The Archives is always staffed. 
Introduce yourself and explain the purpose of your visit. They will give you a quick overview of the archives. The staff are friendly and helpful.

Do your homework before going. Have a list of which items you want to use. INCLUDE THE CALL NUMBER!

The stacks where most of the histories are shelved.
The study tables are large, and well lit.

Study tables and additional collections.
Around the study tables are special collections:
  • John Brown Collection
  • County Histories
  • Military materials
  • New books - yes, I found some new titles for Medina's collection!!
The copier only costs 10 cents a page. BRING CHANGE.

The Archives also has a microfilm and digitization corner.

Typical microfilm area.
A station for converting VHS & DVD into digital files.

All in all, I looked at 17 different items for my personal research.

All of the West Virginia items resulted in NEGATIVE results -- meaning I did not find anything useful. Sigh...

But the library also had a number of Maryland and Delaware items that I checked for the surnames of my ancestors from those states.

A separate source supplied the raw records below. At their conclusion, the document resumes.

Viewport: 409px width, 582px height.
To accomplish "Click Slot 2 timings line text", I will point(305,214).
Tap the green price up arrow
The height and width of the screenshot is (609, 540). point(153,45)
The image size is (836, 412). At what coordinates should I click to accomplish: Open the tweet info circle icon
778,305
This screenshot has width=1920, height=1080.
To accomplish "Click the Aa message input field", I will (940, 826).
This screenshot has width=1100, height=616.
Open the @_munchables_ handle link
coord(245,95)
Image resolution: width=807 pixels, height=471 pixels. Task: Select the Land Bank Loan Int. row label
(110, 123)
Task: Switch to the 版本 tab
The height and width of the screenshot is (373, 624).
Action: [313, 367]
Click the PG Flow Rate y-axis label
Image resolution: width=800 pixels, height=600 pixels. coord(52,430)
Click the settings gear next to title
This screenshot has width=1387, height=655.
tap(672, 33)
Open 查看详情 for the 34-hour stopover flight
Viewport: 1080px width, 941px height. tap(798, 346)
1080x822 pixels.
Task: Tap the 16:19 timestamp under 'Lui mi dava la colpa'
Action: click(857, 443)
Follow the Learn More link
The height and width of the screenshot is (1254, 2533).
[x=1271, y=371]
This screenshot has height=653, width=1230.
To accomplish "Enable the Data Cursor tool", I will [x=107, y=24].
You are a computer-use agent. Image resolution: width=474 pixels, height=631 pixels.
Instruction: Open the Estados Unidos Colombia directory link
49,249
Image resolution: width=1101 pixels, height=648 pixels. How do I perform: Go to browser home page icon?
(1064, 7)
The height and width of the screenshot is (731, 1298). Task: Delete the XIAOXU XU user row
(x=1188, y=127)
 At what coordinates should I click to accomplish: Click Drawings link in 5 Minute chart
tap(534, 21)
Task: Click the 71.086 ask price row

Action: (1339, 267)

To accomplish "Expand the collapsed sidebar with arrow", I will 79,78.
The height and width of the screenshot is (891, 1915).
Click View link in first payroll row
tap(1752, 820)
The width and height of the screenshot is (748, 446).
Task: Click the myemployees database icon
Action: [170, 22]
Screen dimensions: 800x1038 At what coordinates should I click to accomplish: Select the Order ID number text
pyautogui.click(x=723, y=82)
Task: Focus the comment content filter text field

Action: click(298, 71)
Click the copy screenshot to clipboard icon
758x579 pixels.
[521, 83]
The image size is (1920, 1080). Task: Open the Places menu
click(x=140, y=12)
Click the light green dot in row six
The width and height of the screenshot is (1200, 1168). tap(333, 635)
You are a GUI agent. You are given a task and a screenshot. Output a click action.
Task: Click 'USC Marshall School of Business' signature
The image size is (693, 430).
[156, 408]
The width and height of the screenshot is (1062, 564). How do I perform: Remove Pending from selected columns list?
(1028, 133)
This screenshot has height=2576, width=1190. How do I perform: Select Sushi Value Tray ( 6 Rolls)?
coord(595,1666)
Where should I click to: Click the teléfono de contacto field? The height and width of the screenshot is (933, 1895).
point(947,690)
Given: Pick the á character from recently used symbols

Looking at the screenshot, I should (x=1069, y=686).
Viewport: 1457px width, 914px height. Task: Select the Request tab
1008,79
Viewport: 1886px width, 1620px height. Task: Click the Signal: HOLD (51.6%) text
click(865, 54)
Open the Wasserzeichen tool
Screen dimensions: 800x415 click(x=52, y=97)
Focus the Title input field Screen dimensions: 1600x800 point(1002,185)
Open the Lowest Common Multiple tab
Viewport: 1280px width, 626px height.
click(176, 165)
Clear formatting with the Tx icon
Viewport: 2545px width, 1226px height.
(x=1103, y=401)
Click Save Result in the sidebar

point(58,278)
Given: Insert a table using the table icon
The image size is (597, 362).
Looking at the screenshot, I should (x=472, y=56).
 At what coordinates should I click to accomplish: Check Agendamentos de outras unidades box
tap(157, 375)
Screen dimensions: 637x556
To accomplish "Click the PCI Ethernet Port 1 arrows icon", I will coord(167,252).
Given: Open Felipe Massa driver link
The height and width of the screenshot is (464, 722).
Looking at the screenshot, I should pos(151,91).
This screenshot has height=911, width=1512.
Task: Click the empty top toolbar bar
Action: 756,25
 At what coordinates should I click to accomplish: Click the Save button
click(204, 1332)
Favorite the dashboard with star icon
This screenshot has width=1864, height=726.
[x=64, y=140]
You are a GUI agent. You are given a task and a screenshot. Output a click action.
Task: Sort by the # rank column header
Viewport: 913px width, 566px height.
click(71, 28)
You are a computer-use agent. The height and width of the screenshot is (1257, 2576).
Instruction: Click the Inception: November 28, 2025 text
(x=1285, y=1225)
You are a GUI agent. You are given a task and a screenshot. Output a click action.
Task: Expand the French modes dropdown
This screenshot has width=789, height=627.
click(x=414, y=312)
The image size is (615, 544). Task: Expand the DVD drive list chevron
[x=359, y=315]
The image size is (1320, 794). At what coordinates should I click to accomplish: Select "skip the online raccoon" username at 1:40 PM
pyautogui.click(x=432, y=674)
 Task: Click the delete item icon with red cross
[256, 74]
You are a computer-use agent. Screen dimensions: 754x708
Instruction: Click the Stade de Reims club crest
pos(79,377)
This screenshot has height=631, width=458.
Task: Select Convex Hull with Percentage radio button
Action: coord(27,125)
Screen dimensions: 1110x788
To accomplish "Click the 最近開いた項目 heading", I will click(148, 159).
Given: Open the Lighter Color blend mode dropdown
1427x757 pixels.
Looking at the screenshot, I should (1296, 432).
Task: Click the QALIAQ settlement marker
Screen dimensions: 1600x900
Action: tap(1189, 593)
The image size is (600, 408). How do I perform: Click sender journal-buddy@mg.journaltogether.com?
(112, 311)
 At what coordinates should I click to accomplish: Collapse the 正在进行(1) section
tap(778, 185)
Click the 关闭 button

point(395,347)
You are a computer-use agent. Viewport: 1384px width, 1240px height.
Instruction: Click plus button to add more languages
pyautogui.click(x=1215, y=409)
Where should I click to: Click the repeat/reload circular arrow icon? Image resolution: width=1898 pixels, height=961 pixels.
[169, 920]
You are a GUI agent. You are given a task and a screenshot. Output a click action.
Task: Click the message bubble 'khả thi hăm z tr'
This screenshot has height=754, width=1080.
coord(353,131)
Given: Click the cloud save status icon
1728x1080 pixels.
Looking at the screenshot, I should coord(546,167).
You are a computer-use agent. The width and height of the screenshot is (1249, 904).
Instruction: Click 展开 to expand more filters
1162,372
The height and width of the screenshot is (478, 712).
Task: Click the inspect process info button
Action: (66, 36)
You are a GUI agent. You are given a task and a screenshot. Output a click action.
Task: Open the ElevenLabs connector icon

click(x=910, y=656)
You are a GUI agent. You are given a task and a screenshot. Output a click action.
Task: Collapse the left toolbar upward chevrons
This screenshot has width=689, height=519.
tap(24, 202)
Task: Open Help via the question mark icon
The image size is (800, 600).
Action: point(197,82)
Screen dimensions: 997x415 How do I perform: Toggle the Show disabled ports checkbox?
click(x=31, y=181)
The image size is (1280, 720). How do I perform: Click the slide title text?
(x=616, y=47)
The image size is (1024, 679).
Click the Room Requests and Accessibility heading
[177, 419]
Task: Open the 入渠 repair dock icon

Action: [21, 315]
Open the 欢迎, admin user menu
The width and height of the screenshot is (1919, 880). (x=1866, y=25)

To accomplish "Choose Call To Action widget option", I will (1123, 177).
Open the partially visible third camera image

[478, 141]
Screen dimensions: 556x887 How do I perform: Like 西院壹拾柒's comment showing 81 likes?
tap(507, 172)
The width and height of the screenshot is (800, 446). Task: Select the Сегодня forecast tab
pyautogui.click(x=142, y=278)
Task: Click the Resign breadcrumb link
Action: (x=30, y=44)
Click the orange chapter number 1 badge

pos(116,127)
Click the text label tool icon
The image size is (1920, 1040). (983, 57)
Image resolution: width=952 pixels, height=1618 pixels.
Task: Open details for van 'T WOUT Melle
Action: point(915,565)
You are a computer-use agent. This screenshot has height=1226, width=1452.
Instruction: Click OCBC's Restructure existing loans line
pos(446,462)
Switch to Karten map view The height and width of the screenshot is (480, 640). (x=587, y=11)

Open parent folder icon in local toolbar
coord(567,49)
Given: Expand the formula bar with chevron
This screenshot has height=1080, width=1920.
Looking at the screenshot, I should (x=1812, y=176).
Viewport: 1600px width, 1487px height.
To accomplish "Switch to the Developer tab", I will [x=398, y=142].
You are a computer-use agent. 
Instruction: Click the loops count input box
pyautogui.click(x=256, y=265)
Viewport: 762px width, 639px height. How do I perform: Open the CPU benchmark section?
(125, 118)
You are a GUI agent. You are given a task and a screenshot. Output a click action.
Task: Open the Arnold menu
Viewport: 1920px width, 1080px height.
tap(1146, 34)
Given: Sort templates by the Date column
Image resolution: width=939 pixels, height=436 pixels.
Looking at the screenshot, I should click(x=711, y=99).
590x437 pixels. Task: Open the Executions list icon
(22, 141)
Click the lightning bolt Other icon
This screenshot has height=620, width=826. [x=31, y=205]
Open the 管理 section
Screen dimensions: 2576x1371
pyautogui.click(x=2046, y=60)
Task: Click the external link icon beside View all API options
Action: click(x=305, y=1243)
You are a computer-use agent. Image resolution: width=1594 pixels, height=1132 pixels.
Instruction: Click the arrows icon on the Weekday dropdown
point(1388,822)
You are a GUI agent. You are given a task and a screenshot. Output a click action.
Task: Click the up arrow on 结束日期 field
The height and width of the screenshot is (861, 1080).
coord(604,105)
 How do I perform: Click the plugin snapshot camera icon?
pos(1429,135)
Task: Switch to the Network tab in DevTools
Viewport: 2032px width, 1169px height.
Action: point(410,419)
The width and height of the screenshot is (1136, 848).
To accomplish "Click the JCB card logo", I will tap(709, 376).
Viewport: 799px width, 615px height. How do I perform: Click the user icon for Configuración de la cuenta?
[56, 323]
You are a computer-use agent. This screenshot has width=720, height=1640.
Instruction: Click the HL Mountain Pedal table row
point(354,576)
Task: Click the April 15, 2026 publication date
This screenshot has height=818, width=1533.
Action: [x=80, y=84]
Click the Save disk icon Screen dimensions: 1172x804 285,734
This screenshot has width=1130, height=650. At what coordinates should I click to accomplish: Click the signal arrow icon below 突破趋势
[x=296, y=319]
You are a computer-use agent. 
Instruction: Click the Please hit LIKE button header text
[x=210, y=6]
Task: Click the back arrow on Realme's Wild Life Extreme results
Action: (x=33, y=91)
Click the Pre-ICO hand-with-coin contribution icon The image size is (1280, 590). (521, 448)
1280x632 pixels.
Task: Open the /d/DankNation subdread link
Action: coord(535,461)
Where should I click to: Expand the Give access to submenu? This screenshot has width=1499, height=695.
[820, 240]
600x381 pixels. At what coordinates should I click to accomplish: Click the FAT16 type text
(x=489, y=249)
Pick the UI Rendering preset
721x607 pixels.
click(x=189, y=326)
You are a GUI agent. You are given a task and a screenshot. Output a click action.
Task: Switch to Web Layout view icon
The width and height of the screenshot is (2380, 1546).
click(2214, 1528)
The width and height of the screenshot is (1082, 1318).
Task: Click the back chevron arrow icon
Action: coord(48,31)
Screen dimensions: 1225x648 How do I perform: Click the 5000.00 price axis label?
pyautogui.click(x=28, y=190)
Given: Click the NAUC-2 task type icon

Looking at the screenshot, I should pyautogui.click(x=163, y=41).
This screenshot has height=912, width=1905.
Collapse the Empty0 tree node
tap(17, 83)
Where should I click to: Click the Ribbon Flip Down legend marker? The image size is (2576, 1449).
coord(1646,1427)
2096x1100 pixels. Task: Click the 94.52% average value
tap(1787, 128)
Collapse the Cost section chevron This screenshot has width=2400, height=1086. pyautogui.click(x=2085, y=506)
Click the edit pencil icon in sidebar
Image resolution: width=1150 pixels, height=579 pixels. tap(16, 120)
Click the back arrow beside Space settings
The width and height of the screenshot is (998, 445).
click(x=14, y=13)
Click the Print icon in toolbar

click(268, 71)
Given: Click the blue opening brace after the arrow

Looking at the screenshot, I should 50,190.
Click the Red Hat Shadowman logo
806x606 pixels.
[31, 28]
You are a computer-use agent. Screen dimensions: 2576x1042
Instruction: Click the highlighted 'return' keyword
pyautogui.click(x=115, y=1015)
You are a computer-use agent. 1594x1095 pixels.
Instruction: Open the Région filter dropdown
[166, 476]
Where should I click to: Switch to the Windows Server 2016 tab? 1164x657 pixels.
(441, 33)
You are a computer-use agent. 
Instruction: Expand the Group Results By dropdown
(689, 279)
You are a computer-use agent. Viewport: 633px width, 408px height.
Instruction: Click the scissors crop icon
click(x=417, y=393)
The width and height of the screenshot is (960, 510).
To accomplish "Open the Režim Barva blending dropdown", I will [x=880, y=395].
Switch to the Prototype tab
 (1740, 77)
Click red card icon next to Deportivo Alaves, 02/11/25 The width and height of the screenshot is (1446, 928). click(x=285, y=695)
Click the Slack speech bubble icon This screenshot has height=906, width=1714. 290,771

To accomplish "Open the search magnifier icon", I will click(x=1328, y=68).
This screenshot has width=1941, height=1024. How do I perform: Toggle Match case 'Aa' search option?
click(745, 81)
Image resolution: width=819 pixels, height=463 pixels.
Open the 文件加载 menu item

Voila! I found an entry for William SWAIN in the book Marylanders to Ohio and Indiana by Henry C. Paden. It stated that William served in the War of 1812, which I did not know. It gave his land bounty warrant number and listed his surviving children at the time of his death in 1852 in Ohio.


So, check the online catalog and see if a trip to the Hudson Library and Historical Society is in your future!